Basically, the result of an experiment has to be boiled down to a single numerical value, called the test-statistic. Typically the test-statistic is a (log) likelihood ratio. It is the distribution of the t.s. that must be considered when determining the significance of a measurement. Obviously the measurement itself only gives you a single value of the t.s., so you need to know the distribution to ask "does this result seem significant?". This is done by considering all the factors of random variation (statistical and systematic) that could have an effect on the t.s. Often, the distributions of these individual random factors are assumed to be Normal, but the resulting distribution considering all of their conspiring effects is very seldom normal distribution. Even in the central limit theorem, I think the distribution of the LLR ends up being something like a noncentral chi^2 distribution.

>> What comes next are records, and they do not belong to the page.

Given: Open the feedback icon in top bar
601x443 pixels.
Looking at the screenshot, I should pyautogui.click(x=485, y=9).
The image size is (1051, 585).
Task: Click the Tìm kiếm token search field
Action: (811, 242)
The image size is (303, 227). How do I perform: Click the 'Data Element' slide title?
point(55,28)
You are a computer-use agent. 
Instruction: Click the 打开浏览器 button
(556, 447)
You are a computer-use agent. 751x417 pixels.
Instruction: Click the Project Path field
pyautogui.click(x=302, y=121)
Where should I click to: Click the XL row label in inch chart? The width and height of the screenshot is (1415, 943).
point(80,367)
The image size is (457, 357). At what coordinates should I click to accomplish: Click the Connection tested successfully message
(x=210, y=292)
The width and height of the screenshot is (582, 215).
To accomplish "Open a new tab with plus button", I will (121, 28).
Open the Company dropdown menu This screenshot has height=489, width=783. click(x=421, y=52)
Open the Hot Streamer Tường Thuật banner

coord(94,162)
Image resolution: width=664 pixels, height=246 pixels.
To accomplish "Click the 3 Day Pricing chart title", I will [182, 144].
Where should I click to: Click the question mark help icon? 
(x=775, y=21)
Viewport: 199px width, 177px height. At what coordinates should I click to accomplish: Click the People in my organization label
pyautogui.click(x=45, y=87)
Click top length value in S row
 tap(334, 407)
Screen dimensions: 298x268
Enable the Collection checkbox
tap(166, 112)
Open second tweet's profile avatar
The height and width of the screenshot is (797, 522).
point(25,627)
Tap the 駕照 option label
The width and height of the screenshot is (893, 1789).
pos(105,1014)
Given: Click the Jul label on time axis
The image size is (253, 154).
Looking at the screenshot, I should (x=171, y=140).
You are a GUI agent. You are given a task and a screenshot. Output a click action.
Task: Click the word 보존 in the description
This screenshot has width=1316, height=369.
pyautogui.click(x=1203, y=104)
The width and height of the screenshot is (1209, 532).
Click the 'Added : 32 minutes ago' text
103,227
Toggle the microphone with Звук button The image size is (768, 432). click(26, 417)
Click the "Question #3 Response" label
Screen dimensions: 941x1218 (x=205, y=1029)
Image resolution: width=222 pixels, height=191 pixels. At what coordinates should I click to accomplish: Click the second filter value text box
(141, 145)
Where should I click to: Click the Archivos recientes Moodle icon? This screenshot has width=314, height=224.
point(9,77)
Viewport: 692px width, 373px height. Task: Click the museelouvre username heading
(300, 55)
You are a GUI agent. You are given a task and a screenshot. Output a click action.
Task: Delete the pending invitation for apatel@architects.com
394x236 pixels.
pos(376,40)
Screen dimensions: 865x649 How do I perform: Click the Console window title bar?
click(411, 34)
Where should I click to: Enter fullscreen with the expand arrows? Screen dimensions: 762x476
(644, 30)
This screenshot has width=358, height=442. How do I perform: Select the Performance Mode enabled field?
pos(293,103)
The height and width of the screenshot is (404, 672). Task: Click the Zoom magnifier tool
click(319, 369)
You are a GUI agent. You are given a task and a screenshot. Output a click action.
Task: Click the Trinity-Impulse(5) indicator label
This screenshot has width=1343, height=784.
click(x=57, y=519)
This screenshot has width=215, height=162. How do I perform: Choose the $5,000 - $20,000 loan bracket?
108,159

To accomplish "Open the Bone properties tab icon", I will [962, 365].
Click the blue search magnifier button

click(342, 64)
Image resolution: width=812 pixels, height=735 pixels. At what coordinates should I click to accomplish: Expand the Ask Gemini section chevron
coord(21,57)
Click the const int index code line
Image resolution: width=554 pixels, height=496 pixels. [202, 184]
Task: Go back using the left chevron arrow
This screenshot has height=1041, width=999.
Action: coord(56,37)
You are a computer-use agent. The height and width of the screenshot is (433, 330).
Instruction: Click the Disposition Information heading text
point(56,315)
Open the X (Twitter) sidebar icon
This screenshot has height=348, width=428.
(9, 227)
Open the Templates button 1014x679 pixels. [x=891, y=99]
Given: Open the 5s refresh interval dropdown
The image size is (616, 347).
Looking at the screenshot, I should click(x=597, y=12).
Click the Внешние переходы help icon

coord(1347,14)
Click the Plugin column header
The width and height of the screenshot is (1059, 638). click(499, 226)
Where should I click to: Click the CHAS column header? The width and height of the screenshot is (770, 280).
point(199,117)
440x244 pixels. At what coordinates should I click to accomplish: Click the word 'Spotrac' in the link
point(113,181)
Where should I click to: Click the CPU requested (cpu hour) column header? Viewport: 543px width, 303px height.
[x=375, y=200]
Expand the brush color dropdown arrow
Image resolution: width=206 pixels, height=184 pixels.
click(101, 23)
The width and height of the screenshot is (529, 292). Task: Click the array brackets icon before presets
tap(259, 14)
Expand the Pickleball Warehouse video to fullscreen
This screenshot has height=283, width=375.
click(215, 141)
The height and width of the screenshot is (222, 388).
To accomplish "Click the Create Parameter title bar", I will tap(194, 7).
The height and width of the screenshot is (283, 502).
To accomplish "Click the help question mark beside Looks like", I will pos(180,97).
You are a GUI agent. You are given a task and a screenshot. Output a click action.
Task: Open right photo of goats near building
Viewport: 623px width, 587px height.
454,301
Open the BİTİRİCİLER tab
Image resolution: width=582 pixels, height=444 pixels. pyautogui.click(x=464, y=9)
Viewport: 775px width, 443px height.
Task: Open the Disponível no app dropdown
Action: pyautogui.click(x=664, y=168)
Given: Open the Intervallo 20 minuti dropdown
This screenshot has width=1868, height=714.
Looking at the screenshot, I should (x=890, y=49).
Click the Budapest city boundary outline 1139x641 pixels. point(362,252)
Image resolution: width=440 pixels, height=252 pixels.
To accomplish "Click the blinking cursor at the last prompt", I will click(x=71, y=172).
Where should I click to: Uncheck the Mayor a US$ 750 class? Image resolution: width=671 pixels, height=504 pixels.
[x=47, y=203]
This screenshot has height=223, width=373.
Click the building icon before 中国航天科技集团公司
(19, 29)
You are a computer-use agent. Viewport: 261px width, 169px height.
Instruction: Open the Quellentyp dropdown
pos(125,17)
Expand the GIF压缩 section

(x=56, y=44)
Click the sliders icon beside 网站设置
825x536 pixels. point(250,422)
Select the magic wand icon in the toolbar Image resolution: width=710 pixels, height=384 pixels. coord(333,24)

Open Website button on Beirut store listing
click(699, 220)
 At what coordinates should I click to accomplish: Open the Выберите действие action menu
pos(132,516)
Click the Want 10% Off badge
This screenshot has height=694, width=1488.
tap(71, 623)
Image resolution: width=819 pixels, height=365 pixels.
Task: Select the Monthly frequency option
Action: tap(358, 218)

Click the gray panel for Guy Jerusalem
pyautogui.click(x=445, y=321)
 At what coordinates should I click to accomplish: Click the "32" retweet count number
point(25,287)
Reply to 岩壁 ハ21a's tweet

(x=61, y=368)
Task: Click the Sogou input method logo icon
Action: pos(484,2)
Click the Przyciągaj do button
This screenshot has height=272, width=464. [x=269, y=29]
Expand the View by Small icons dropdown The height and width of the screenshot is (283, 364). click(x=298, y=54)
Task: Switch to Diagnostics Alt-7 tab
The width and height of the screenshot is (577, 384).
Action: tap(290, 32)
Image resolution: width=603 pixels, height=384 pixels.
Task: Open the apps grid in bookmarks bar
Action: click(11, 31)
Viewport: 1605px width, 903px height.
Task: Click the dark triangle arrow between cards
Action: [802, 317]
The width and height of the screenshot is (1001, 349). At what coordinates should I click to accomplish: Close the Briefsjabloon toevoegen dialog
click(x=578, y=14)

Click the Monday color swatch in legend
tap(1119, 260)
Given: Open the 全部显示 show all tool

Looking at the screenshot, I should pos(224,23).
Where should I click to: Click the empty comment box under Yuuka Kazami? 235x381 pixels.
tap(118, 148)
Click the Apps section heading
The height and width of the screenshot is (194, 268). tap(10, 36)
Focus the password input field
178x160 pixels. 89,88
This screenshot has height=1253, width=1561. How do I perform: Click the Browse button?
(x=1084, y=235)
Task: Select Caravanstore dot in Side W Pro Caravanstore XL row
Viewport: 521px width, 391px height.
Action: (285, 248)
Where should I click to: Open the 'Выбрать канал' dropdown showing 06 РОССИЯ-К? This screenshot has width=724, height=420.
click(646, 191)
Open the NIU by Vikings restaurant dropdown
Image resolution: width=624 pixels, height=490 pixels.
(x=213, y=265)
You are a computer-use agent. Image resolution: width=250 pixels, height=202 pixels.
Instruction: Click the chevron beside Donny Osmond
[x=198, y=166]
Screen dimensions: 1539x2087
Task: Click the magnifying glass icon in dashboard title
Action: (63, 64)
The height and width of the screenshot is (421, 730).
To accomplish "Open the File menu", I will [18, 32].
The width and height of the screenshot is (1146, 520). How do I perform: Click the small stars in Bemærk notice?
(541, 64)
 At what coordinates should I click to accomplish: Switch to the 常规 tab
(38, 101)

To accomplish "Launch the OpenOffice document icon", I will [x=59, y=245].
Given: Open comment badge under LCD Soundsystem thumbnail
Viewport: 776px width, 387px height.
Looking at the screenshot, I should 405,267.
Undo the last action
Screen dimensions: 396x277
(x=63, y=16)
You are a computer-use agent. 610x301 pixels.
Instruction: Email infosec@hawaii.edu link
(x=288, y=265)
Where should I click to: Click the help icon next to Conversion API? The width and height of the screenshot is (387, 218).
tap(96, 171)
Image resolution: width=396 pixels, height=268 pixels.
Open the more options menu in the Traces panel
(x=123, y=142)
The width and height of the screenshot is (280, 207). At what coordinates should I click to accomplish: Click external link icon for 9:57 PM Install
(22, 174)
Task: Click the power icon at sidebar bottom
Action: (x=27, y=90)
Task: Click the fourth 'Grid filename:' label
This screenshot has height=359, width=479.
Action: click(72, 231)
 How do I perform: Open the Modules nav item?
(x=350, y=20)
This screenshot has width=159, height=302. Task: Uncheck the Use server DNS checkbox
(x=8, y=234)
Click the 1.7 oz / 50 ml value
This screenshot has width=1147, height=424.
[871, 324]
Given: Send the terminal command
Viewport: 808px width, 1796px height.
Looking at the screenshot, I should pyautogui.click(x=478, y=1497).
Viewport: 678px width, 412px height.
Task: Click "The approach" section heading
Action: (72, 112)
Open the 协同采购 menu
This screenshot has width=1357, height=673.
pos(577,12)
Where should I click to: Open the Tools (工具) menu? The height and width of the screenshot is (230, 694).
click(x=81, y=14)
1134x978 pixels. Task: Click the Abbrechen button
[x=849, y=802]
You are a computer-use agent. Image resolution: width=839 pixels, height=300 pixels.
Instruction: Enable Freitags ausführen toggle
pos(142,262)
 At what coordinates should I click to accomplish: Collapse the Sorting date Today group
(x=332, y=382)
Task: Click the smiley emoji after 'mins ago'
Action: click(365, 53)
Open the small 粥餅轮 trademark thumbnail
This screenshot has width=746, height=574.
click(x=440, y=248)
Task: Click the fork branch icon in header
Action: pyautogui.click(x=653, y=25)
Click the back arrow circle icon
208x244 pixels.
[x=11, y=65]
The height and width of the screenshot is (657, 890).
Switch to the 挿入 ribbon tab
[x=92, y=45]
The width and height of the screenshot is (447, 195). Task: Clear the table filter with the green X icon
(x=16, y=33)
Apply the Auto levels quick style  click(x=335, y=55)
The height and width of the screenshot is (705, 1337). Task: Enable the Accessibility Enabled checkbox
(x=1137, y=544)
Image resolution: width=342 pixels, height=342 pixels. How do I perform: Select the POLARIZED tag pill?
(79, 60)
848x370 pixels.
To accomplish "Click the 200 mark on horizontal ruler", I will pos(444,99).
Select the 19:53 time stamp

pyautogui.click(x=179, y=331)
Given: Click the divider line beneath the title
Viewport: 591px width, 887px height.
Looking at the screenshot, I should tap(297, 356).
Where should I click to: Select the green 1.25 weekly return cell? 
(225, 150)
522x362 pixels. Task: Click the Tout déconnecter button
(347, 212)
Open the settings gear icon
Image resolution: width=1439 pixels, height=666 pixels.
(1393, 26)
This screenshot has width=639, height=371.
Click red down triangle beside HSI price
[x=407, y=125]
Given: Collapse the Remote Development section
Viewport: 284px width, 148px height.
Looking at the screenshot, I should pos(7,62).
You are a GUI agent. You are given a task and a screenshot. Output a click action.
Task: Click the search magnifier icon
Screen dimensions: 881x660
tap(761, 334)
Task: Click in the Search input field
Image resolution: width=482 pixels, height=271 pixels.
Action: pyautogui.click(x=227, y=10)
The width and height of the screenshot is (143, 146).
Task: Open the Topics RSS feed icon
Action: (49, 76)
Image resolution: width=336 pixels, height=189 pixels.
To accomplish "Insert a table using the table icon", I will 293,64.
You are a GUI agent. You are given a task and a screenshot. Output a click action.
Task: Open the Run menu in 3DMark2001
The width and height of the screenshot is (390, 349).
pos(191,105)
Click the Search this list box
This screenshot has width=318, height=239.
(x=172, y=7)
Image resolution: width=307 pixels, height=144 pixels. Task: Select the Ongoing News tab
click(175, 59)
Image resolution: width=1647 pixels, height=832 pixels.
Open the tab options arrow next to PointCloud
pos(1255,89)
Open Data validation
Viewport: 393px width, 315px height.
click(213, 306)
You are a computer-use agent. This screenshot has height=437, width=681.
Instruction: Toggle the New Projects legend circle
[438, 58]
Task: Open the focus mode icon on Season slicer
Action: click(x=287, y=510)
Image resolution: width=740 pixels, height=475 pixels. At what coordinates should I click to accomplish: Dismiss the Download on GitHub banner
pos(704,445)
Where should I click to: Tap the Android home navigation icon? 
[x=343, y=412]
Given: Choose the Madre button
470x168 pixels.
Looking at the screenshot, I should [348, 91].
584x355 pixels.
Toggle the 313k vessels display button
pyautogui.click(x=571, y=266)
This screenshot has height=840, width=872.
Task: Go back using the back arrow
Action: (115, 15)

Especially since, isn't this an average / error of a mean estimate? So even if individual observations are non-normal, this would be a perfect place for Central Limit Theorem.
None of those things matter to the central limit theorem.
If I have IID observations with finite 2nd moment (variance), then their average will pretty quickly converge to a Gaussian distribution. And I can relax a lot of this and still recover a variant of CLT.
Of course maybe the calculation is different, eg it’s not like there are N independent observations, but rather some other complex condition solved for the mean estimate.
Also not knowing anything about this topic, I'd assume it wasn't normal because we're talking about mass close to zero, and mass must be greater than zero.
The mass in their result is 80433.5±9.4 MeV/c^2. The result of the experiment is a Gaussian like distribution. If you consider a Gaussian distribution with μ=80433.5 and σ=9.4, the probability to get a result that is less than 0 is 4E-15899105.